In an age where most of us, certainly me, suffer from some form of instant gratification syndrome I can only imagine how frustrating it must be for an artist to have to wait before they can release their next artistic statement; particularly if that art speaks to the moment it was conceived.
Clearly I’m not as zen as the Butterjunk collective…
“Yeah these songs have been ready for a little while, I think something close to eighteen months of waiting, then perfecting, and then waiting to record, and then releasing” laughs core Butterjunk songwriter Ben Ayres “but to be honest, rather than getting focused on the delay I’m just happy that they’ve ready now. I’m even happier that the reaction to the music has been really positive. You don’t mind waiting if people enjoy the music”.
Releasing their debut EP, Normalised, to comparisons with art rock/ shoegazing greats (“I don’t really think we sound like anyone else, but we do get compared to Diiv and Slowdown quiet a lot, so perhaps that’s how I’d describe us to people who haven’t heard anything by us”) may be tough expectations to live up to; yet dive down deeper into Normalised and you can hear the types of strong melody lines and deep grooves traditionally associated with more indie/rock (“I think we have a unique sound but it was certainly influenced by the indie gigs we went to when we were 15 and 16”).
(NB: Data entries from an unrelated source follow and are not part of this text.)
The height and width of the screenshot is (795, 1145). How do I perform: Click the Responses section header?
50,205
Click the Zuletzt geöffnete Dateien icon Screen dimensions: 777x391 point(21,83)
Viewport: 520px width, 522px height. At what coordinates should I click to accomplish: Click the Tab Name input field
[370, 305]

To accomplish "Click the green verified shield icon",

However they arrived at it, Normalised sounds like a band intent on capturing the mood of the past twelve months; their music reflecting the swings of emotion from quiet reflection (“Little Alien”) to gentle optimism (“Melter”) that most of us have felt over the past 12 months; optimistic one moment, anxious the next.
“It’s really strange because the music was written pre covid, and pre lockdown, so at first I was worried that the message and the sound was going to sound dated or be behind public consciousness” continues Ben “yet somehow the times today seem more in-line with the music than when they were first written. In some ways the EP could have been written about current times”.
Remaining optimistic about his band and his art, the immediate intent for Butterjunk is to carry on full steam, following up the EP with additional artist works (“we’d like to get some videos out soon to support the EP and then to follow with new music as quickly as we can”) and then to get into the live setting as soon as possible (“we’d have liked to have played some live shows to launch the EP but they’ll come, and when they do we’ll really try to make some noise around the EP and let people hear the songs live, which is really where they work best, when we’re all playing together”).
After that, well, there’s new music already in conception (“there’s maybe 4 or 5 things ready to go, which I’ll take to the boys and we can work through as soon as we can”) and who knows, it may be that when the next Butterjunk material arrives, they’ll inadvertainly capture the sound of that period as well.
Watch out for Butterjunk – the band who are 18 months ahead of us all.